La revolución rusa, al igual que sus predecesoras, condensa luchas, en este caso del proletariado, la clase trabajadora, el campesinado y sus organizaciones. Luchas y reivindicaciones reprimidas con violencia y saña. La matanza de campesinos, mineros, estibadores, ferrocarrileros y operarios, cuyas luchas por el pan, el salario digno, el descanso dominical acabaron con la intervención de las fuerzas armadas y el asesinato de cientos y miles de hombres, mujeres y niños en las calles de Ciudad de México, Santiago, Lima, Buenos Aires, Río de Janeiro, Valparaíso, Bogotá, La Habana, San Salvador, etcétera, obliga a tener presente la revolución bolchevique y su gesta. Define su influencia en el movimiento obrero y sindical, en sus dirigentes y los militantes de la izquierda política y social.
Tras la revolución de octubre, los bolcheviques eran auténticos desconocidos en la región. Lecturas, noticias y asentamiento de los sóviets, tanto como los primeros viajes de los líderes sindicales y del movimiento obrero a la Rusia de Lenin, permitieron un conocimiento en detalle de quiénes eran los bolcheviques. Fue un punto de inflexión para el movimiento obrero internacional y, en especial, para América Latina. Sintetizó experiencias, formas de lucha y organización. Los movimientos por la paz, la denuncia de un Occidente en total descomposición, lleno de cadáveres en todas y cada una de las grandes urbes donde se combatía, fue levantando la bandera del socialismo, la paz, el antimperialismo, defendiendo el derecho de autodeterminación de los pueblos sometidos al dominio colonial.

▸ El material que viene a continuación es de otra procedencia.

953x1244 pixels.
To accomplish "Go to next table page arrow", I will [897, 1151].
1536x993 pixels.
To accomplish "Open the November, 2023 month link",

Los deseos de revolución proletaria y del socialismo, contenidos en manifiesto comunista de Marx y Engels, era una realidad. Los dirigentes del movimiento obrero latinoamericano centraron sus esfuerzos en analizar sus consecuencias, en viabilizar la revolución bajo la hegemonía de un partido creado para la insurrección. Recabarren, Justo, Mella, Mariátegui, Prestes, entre otros, miraron a los sóviets. De bolcheviques a comunistas, y de comunistas a revolucionarios. Se abandonaron las discusiones entre anarcosindicalistas, marxistas, anarquistas, socialdemócratas. El debate se articuló bajo la dualidad socialistas versus comunistas. Fue como la Tercera Internacional entró en América Latina.
La insurrección, el partido vanguardia, la alianza obrero-campesina y la toma del poder sellan la influencia sobre el movimiento obrero latinoamericano y una parte de la izquierda. La desigual presencia de los partidos comunistas y la Tercera Internacional en el continente devino de la inmersión en las luchas sociales de sus líderes y fundadores. Sin duda eso marcó la historia de los partidos comunistas en la región, tanto como el estalinismo posteriormente. Eso es otra historia. Pero la revolución rusa no es patrimonio de los partidos comunistas. Lo es de quienes luchan contra el capitalismo, por una sociedad más justa, democrática, contra la explotación del ser humano, por la dignidad, los valores presentes en el manifiesto comunista y el pensamiento emancipador latinoamericano, donde encontramos el ejemplo del EZLN, José Martí, Zapata, Sandino, las hermanas Mirabal, Camilo Torres, Haydé Santamaría, Gabriela Mistral, Gioconda Belli, Fidel, Che, Allende, Juan Bosch y Hugo Chávez, entre otros.